Sunday might be a little late to offer commentary on events from Tuesday, especially in this age of information as news cycles shorten and shorten and shorten until now, when I would say on average the life of a slate of news stories is commonly about 40 seconds less than the actual time it takes to report them. That means after a news anchor says the words "Britney Spears..." the average American viewer has changed over to WWE Monday Night RAW! before the anchor can say "...court date pending."
The other side is that, personally, though information churns and swirls like sewage in the surf (miss you, Bolsa Chica State Beach!), we have the digital options now to take it exactly at the speed we choose. This is necessary because we can't actually process the amount of raw data presented in real time (Extra is on at the EXACT SAME TIME as Access Hollywood). To solve this temporal conundrum, we have digital video recorders, video on demand and the persistent, indefatigable content storm that is the internet.
So yes, I "missed" the inauguration Tuesday in the traditional sense. Being an employed person, 9 am on a weekday is kind of non-negotiable if after Election Day and the momentous Jackie Chan appearance on Regis and Kelly, you're all out of dead grandmother excuses.
I can tell you, however, that in the cubicle farm I found myself planted in, there was very little happening in terms of productivity. So many people were watching it online, I think it no longer qualified as "streaming." I think it as inching more toward "tsunaming." The loss of life in the IT department was catastrophic. Even by IT standards.
Apparently I tried to jump into the current late, because I couldn't get a reliable stream. Besides that, I knew I had the DVR humming at home, so I was only half-hearted in my attempts to watch the inauguration live. The momentous echo of fifty people all around me listening to the same thing at the same time had an inescapable panaudicon quality to it. I was the guy trying not to find out the score of the game before he got home to watch it, while sitting in a sports bar surrounded by fifty monitors, all showing the same thing.
I did my best to preserve the sense of real-time involvement I wanted when I got home, but it just wasn't the same. I wanted the same kind of awestruck shaky-hands wonderment I had on election night as the elegant Two-by-Four of History blasted me, unawares, across the back of my skull. But I kind of knew the points before they hit: Cheney in his Rascal scooter wheeled out to random boos, John Roberts and President Changey McHope conspiring to fuck up the oath, scary speech about the collapse of our economy and way of life and the impending annihilation of our enemies, that Lowery guy with the Cab Calloway rhyming... I knew it was all coming.
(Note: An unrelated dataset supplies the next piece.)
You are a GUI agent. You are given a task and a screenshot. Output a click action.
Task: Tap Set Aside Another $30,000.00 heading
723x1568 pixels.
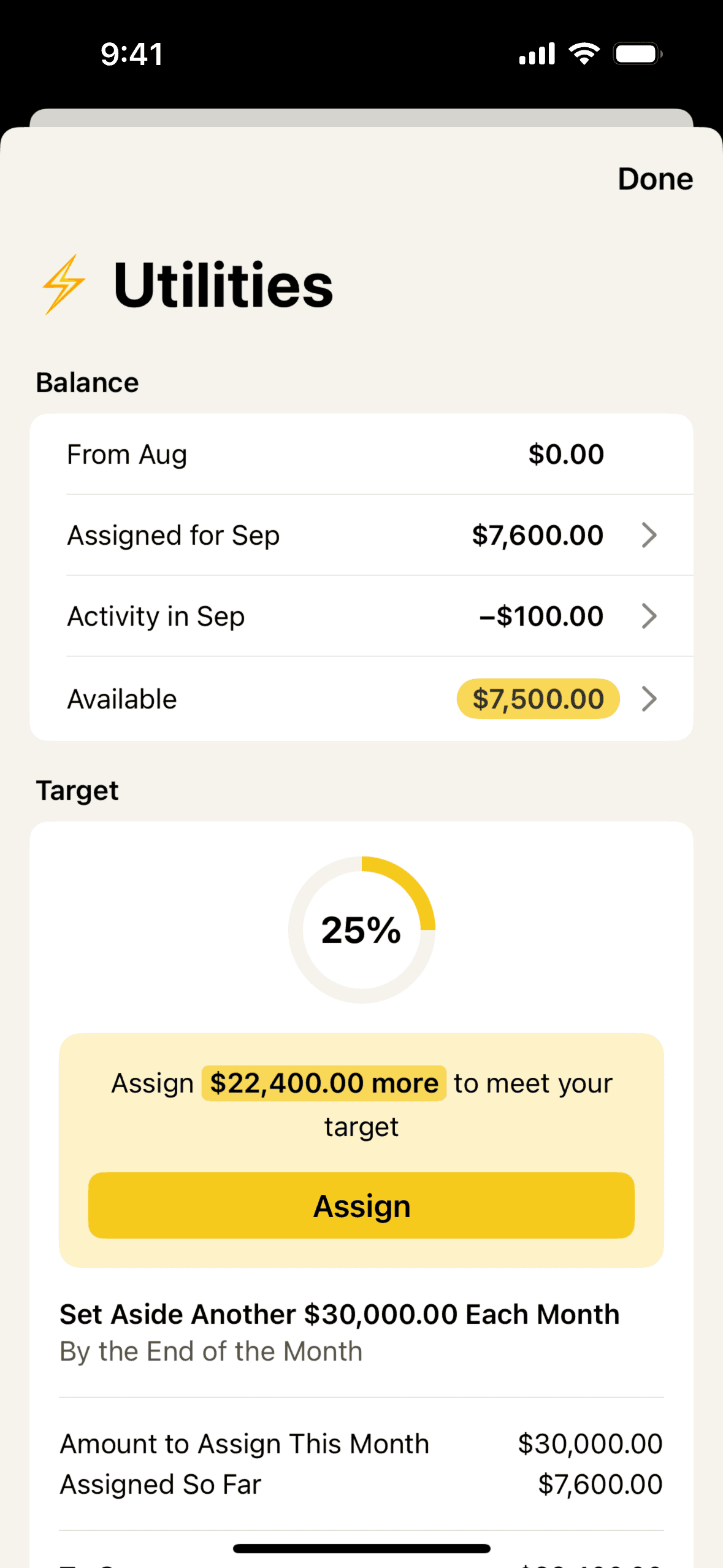click(x=339, y=1315)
Because of digital technology, I was there before, I was there during, and I was there--still there--eight, nine, ten hours later. I was astonished by the speed at which a Happening became a Happened. Unlike election night, there were no tears, no jaw agape, no slow-blinking incredulous absorption of something unabsorbable.
Maybe it was the technology shift, giving me the chance to see it happen live-on-tape after the colors had already been filled in. Maybe it was the nature of the event, more scripted, the outcome predetermined, unlike election day that made the difference.
I'm not sure. All I know is I had to delete it almost immediately so I could fill the DVR with the rest of the episodes of another House marathon USA Network. Presidents come and go, but man, that is still one cranky junkie doctor.